Yes, but check an earlier mail I sent. If you do a system call, then use
NSLog() to print some info regarding the call, and then check errno,
errno is set to 2, which is a bad thing (IMHO) since the error referred
to by errno is a result of calling NSLog() not the system call as you'd
expect. Example:


    // error is zero on success, non-zero on failure and errno
    // will be set to the actual error number...

error = getaddrinfo(hostname, NULL, &hints, &address);

    if( 0 != error )
      NSLog(@"getaddrinfo() for host %s returns: %s",
            hostname, gai_strerror(errno));

// Now here we'll run into a problem...

    switch( errno )
    {
      case EAI_ADDRFAMILY:
        NSLog(@"address domain not supported");
        return nil;

      case EAI_AGAIN:
        // temporary error, try again...
        [...]

      default:
        // can't recover
        return nil;
    }

The problem here is, that by calling NSLog(), errno will be set to 2.
HOWEVER, EAI_AGAIN is (at least on BSD) also defined as 2.
You can imagine what will happen...

True but, with respect, that's bad programming ...

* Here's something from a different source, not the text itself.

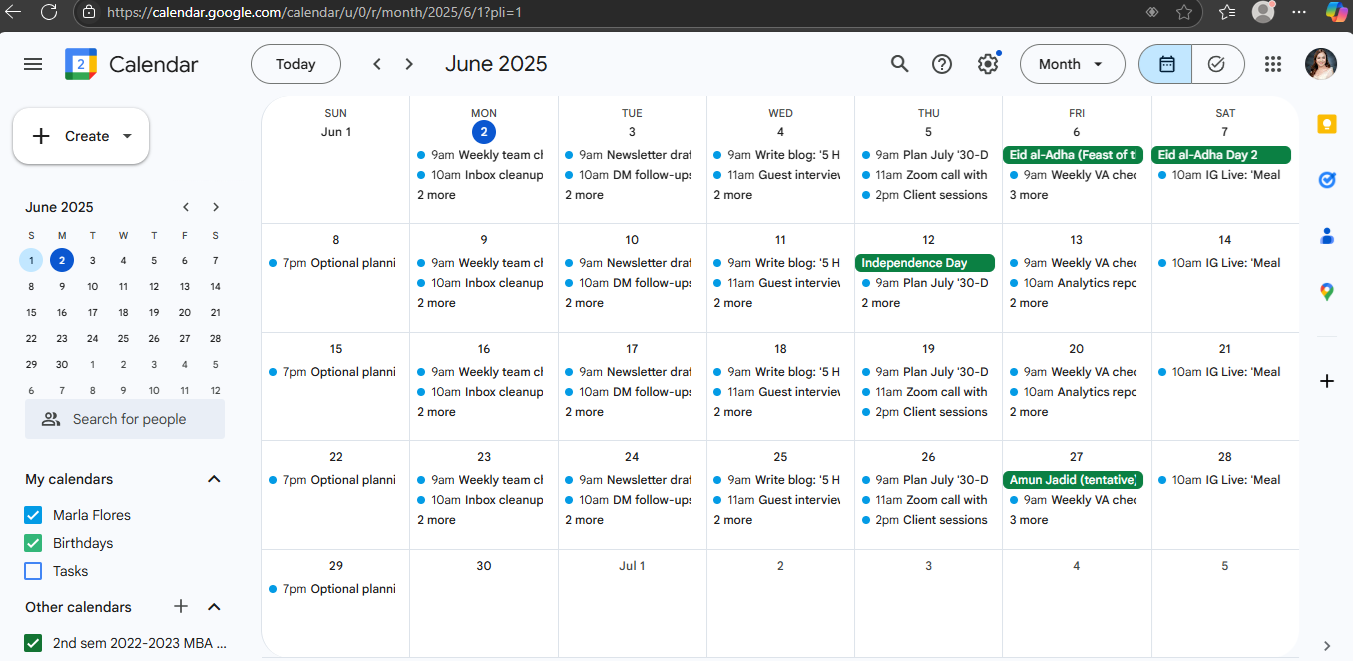The height and width of the screenshot is (661, 1353).
Task: Open Contacts in the side panel
Action: [1327, 236]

It is normal/conventional to allow for the possibility of errno being modified
by function calls. For instance, if you used fprintf() rather than NSLog() you
would have the same problem (ie fprintf() could change errno), so your code
needs to be structured to save errno in a local variable before doing anything
that might change it.


While having NSLog() defy convention and save/restore errno
(and documenting that fact) could be useful, I think it introduces an incompatibility
with MacOS-X nd OPENSTEP, where the value of errno after a call to NSLog()
is (I assume) undefined.


If code is written to depend on this feature, it would be less portable (not a
problem for me, but it might be for others).